**Exercise objective**
Revise the passage on standing out as a financial advisor from "If you focus" to "the going rates.", reproducing that span with "competitors" replaced by "rivals".

According to a Financial Customer Experience Report published by Qualtrics, client trust and investment track record are the two key criteria potential clients look at in financial advisors. If your differentiation strategy is based on, say, offering the lowest fees, then you’re not really addressing either of your audiences’ top priorities.
Being different for difference’s sake will do more to confuse prospects than attract them. These potential clients are coming in with their own preset expectations in mind about what a financial advisor should do.
So you first need to reassure those prospects that you do, indeed, fulfill those basic expectations — much like a bank adopting a familiar webpage layout helps first-time users confidently navigate that bank’s online services.
Without that familiar context, your audience might be left wondering what exactly you’re offering and how that compares to your competitors.
So, part of your unique value proposition is that your firm includes a large enough team that no single advisor is handling hundreds of clients at a time. Awesome. But why should a client care how many other clients you’re juggling? More importantly, how does that value proposition relate to their expectations or help you better meet their needs?
If you’re not framing your unique value in familiar terms based on what your prospects are looking for, you’re not clearly communicating why that difference matters.
While differentiation can backfire, you also don’t want to over-correct and present yourself as a generic, nothing-special advisor. But how do you strike that balance? Here are a few tips.
The best way to stand out from the crowd is to focus less on that crowd and more on the ones whose attention you’re trying to grab. Find out what pain points prospects are experiencing. What frustrations have they run into when consulting other advisors? What do they expect an advisor to do for them?
If you focus your efforts on finding the best way to solve their problem and make the advisor relationship as “user friendly” as possible, you’ll do far more to differentiate yourself than you would by constantly focusing on, say, keeping your fees lower than everyone else’s.
Keeping tabs on what your competitors are offering is useful, but only to a degree. You want to make sure your services meet a benchmark level as those of other advisors vying for the same client demographic. You also want to make sure your fee structure isn’t wildly out of line with the going rates.
Beyond that, though, don’t worry about what others doing. Worry about your clients’ expectations and whether or not you’re meeting (or, better, exceeding) them.
Avoid overly technical jargon in your marketing and your communication with clients, not only because the average person won’t know what that jargon means, but also because it can obscure what you’re saying.
While avoiding jargon, make sure you don’t skip key terms and concerns your audience is likely looking for. You might layout your range of services, using standard terminology like “financial planning” or “portfolio management” so that prospects can immediately identify that you offer what they need. Then, within those categories, highlight the differentiators that make your financial planning or portfolio management services exceptional—including why that difference is relevant to a prospect’s goals or concerns.

**Provided information**
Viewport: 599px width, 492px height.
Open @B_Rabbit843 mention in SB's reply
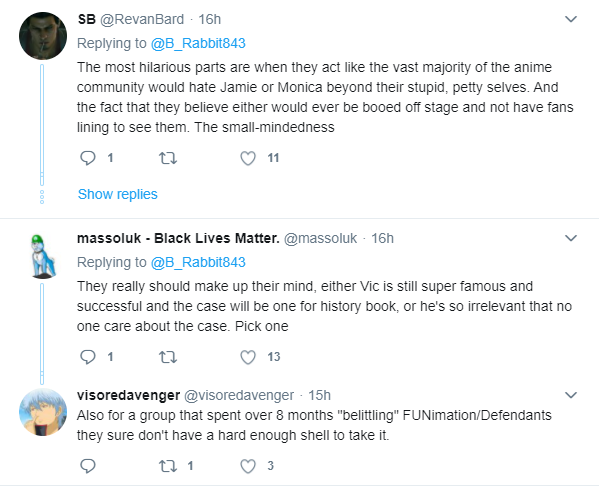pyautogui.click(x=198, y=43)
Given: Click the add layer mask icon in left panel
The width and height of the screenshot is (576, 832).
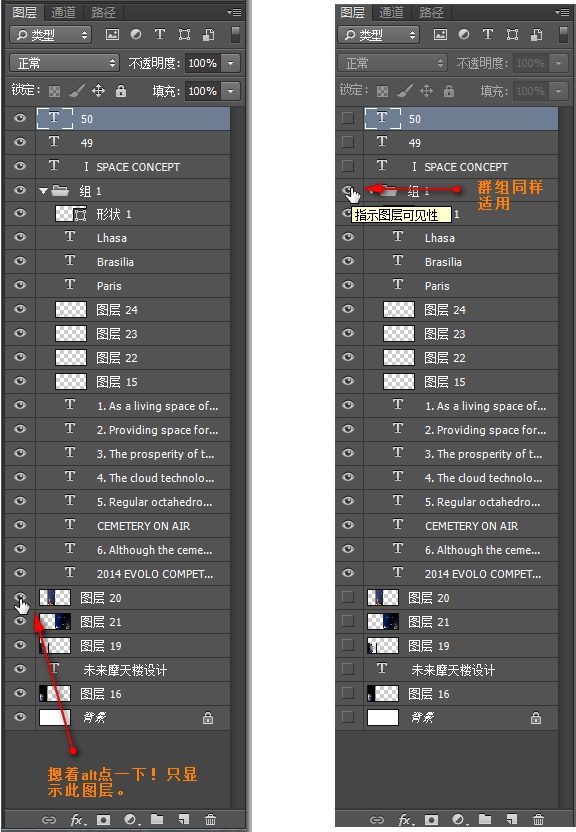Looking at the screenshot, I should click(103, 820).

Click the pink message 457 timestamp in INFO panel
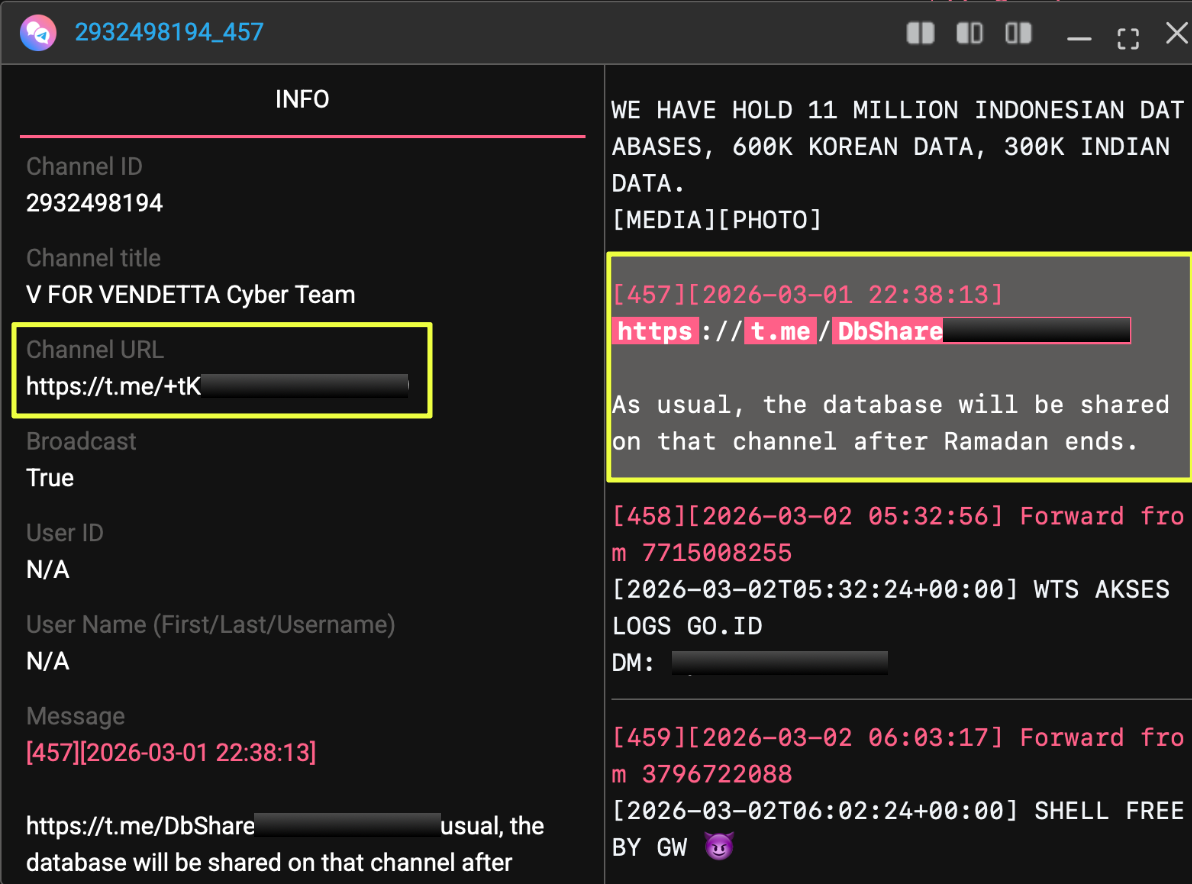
* * *
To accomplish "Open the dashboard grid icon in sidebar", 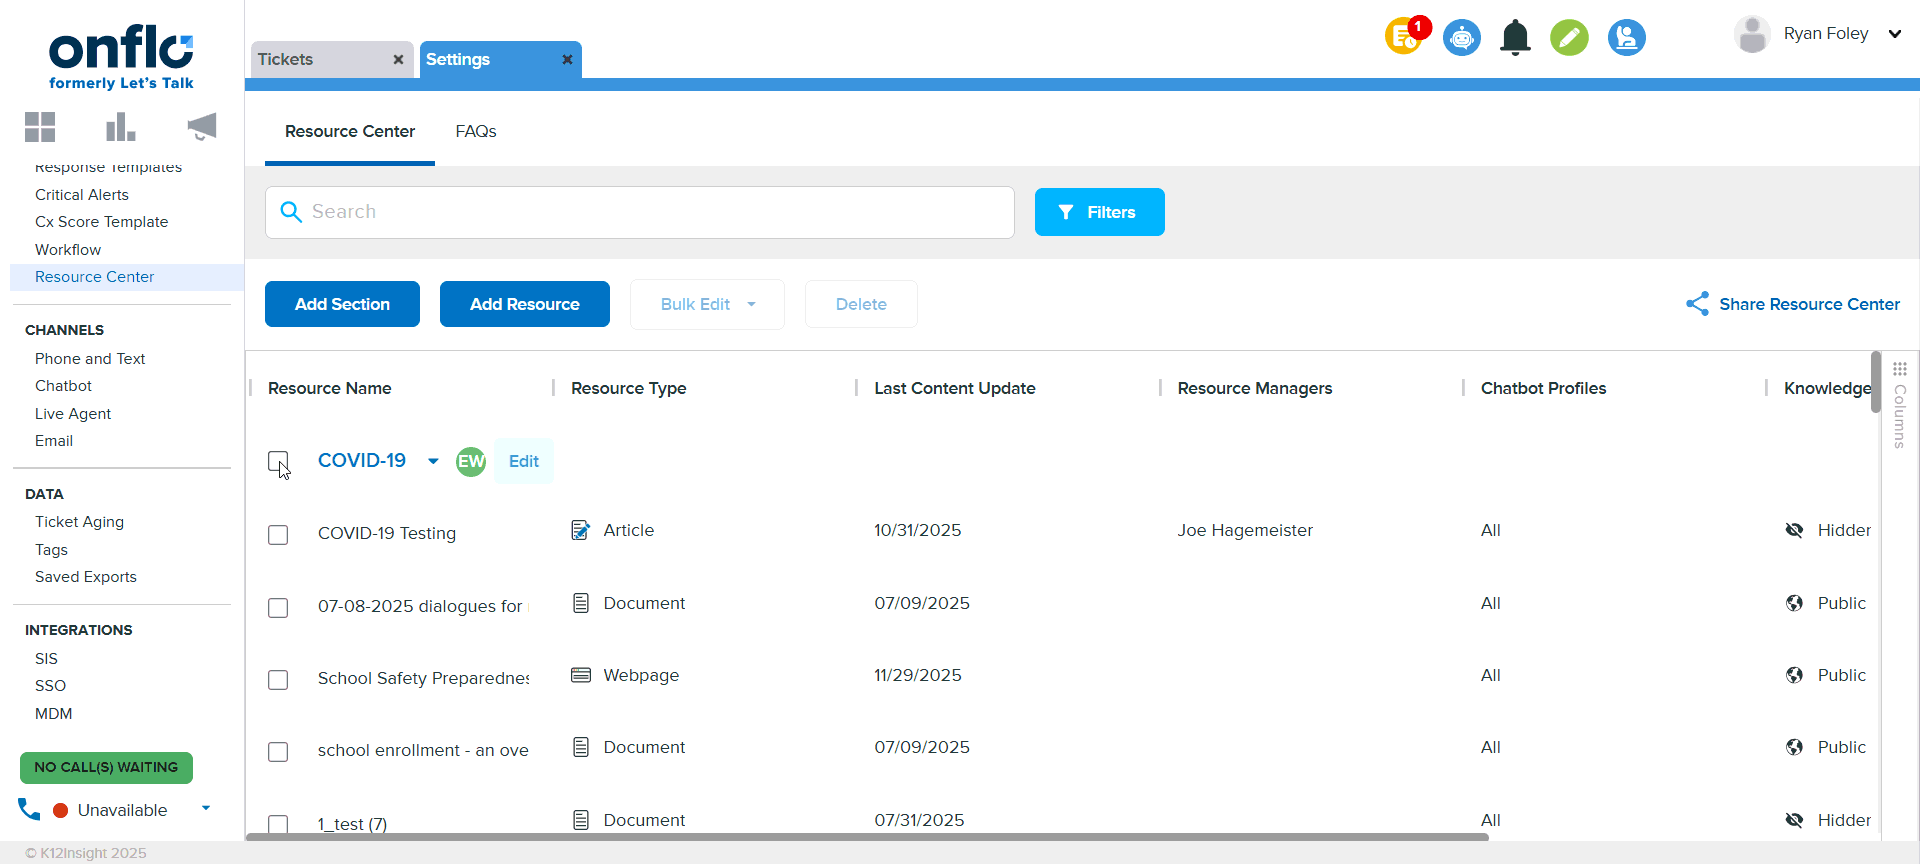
--
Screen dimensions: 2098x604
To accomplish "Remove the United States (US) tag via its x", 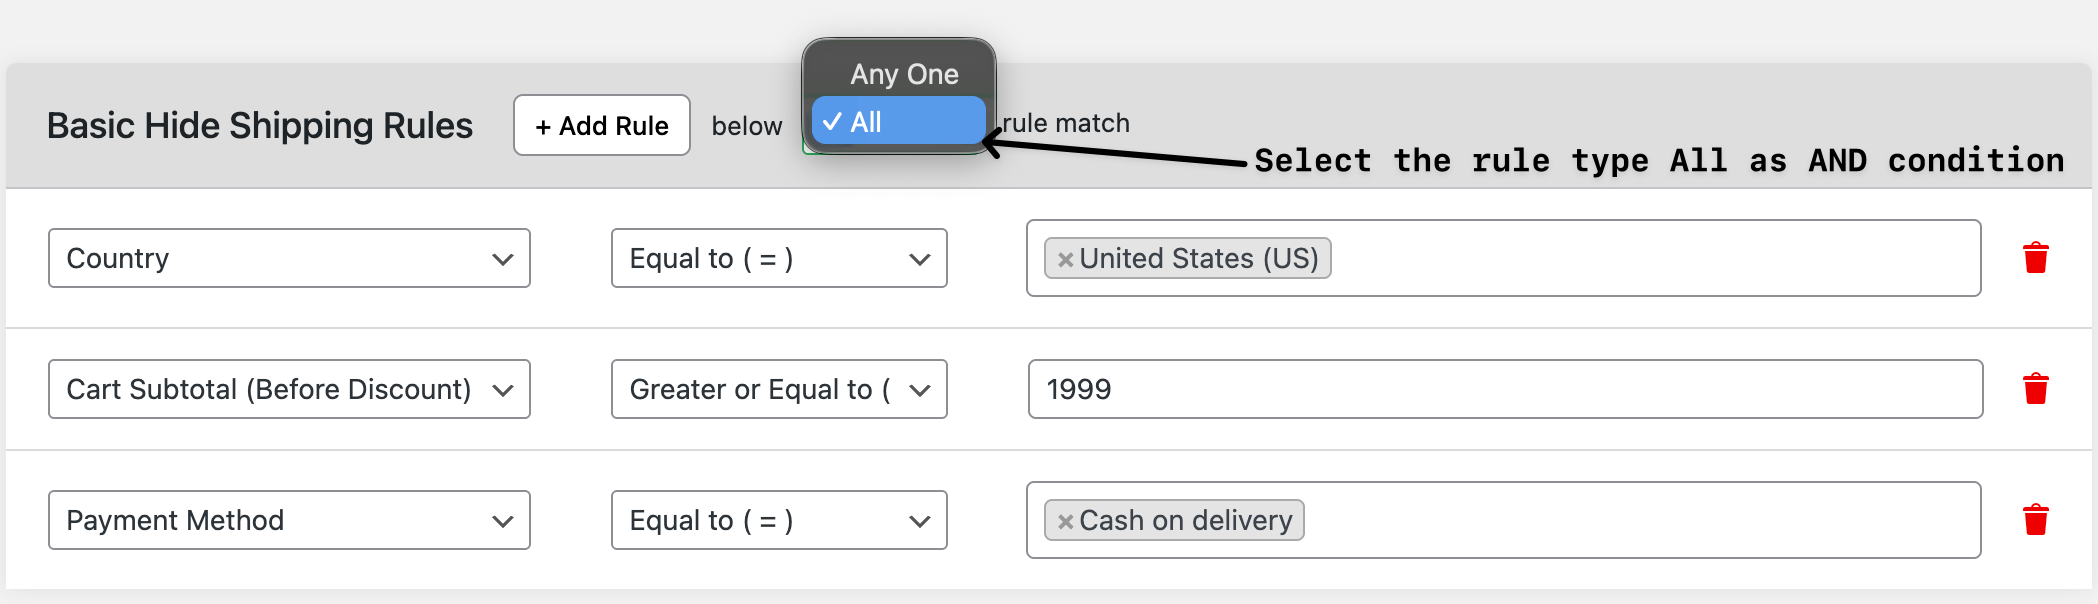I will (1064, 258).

**Reply to the exercise**
If you focus your efforts on finding the best way to solve their problem and make the advisor relationship as “user friendly” as possible, you’ll do far more to differentiate yourself than you would by constantly focusing on, say, keeping your fees lower than everyone else’s.
Keeping tabs on what your rivals are offering is useful, but only to a degree. You want to make sure your services meet a benchmark level as those of other advisors vying for the same client demographic. You also want to make sure your fee structure isn’t wildly out of line with the going rates.